Diogo Lucas Queirós (born 5 January 1999) is a Portuguese professional footballer who plays as a centre-back or a defensive midfielder for Saudi First Division League club Al-Najma.

==Club career==
===Porto===
Born in Matosinhos, Porto District, Queirós joined Porto's youth system at the age of 11 from local club Leixões. He made his debut as a senior on 27 August 2017, playing 90 minutes for the reserve team in a 1–0 home win against Santa Clara in the LigaPro. The previous June, he had renewed his contract until 2021.

On 27 August 2019, Queirós was loaned to Mouscron of the Belgian Pro League. His maiden appearance in the competition took place three days later, in a 2–2 away draw with Mechelen. He played 21 total games during his spell, and scored in a 2–0 home victory over Kortrijk on 15 September.

===Famalicão===
Queirós signed a three-year deal with Famalicão on 6 October 2020. He appeared in his first Primeira Liga match on 7 November, starting and finishing the 2–1 home defeat of Marítimo.

On 31 August 2021, Queirós moved to Spanish Segunda División side Real Valladolid on a one-year loan with an option to buy. The following 30 January, after just eight competitive appearances, his loan was cut short.

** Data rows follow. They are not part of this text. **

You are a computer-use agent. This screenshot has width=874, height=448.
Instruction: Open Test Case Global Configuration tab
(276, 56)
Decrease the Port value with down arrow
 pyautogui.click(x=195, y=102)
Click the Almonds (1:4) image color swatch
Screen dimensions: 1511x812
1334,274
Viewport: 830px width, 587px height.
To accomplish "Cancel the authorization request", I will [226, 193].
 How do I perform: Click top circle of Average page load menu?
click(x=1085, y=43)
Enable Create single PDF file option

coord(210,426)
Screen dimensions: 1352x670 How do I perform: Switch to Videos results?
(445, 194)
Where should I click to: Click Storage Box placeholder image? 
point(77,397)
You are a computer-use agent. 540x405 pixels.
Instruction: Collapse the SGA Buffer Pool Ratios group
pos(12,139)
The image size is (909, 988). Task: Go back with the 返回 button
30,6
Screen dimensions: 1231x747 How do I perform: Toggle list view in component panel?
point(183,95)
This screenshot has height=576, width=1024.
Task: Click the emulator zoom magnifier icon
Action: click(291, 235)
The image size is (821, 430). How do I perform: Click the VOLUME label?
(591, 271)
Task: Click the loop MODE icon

Queirós totalled only three games in his last two seasons at the Estádio Municipal 22 de Junho.

===Farul Constanța===
On 21 June 2023, Queirós joined Farul Constanța of the Romanian Liga I. He made his official debut on 8 July, in a 1–0 loss against Sepsi OSK in the Supercupa României. He scored his first goal the following month, closing the 3–0 home win over Flora in the third qualifying round of the UEFA Europa Conference League.

===Later career===
Queirós continue to compete abroad subsequently, having one-year spells at Dunkerque in the French Ligue 2 and Al-Jabalain in the Saudi First Division League.

==International career==
Queirós won the 2018 UEFA European Under-19 Championship with Portugal. He started the first game against Italy, being sent off in the 3–2 loss for his only appearance in the tournament.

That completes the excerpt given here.